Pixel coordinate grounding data
-=-=-=-=-

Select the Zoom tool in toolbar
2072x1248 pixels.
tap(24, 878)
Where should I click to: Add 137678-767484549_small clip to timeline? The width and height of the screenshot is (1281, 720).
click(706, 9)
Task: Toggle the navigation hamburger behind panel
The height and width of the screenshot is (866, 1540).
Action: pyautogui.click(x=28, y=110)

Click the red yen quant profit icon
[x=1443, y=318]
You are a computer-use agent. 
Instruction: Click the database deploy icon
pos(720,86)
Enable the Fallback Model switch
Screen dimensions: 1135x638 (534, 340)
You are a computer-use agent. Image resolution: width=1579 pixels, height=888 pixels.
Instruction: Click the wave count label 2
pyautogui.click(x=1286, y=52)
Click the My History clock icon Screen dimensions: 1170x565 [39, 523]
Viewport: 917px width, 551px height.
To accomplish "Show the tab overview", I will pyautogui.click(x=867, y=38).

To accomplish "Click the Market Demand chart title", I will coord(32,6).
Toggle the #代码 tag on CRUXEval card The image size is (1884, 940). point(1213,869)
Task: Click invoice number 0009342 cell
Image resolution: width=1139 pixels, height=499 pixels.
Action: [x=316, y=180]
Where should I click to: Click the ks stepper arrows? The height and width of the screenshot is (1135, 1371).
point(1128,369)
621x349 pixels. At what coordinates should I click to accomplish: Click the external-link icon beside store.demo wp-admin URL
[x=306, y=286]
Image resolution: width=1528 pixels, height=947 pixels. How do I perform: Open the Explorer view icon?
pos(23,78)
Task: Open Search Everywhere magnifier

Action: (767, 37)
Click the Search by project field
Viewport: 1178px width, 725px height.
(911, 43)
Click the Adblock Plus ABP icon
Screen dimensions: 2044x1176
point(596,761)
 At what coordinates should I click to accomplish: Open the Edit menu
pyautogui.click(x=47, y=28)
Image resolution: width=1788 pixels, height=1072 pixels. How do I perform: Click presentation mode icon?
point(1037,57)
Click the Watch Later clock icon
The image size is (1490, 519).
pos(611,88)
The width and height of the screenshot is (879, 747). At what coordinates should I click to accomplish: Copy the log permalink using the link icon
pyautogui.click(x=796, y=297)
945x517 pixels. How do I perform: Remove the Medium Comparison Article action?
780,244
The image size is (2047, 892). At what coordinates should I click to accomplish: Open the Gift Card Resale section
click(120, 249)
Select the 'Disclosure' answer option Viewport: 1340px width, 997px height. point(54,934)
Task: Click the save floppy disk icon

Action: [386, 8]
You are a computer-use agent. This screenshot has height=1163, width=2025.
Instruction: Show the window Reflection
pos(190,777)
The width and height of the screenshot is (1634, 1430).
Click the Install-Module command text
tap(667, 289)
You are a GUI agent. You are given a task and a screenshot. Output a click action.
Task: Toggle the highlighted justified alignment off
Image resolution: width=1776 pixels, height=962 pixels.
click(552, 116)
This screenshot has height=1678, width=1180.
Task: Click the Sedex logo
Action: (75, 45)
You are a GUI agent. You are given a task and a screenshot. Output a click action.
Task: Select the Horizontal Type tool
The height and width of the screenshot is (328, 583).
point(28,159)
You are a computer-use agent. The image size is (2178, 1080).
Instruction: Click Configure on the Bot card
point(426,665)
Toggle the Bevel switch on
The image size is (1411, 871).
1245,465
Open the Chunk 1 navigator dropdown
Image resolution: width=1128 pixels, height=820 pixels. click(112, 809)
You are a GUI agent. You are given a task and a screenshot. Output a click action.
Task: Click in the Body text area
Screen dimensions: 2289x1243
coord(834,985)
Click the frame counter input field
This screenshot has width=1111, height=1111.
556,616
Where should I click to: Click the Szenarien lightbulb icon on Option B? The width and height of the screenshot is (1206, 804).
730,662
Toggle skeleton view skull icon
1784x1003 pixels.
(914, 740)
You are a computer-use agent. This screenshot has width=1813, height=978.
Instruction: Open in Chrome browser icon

-=-=-=-=-

» **Exercise prompt**
The word "Select" appears in some lines of the data. Copy every one of those lines.

» **Result of this task**
Select the Zoom tool in toolbar
Select the 'Disclosure' answer option Viewport: 1340px width, 997px height. point(54,934)
Task: Select the Horizontal Type tool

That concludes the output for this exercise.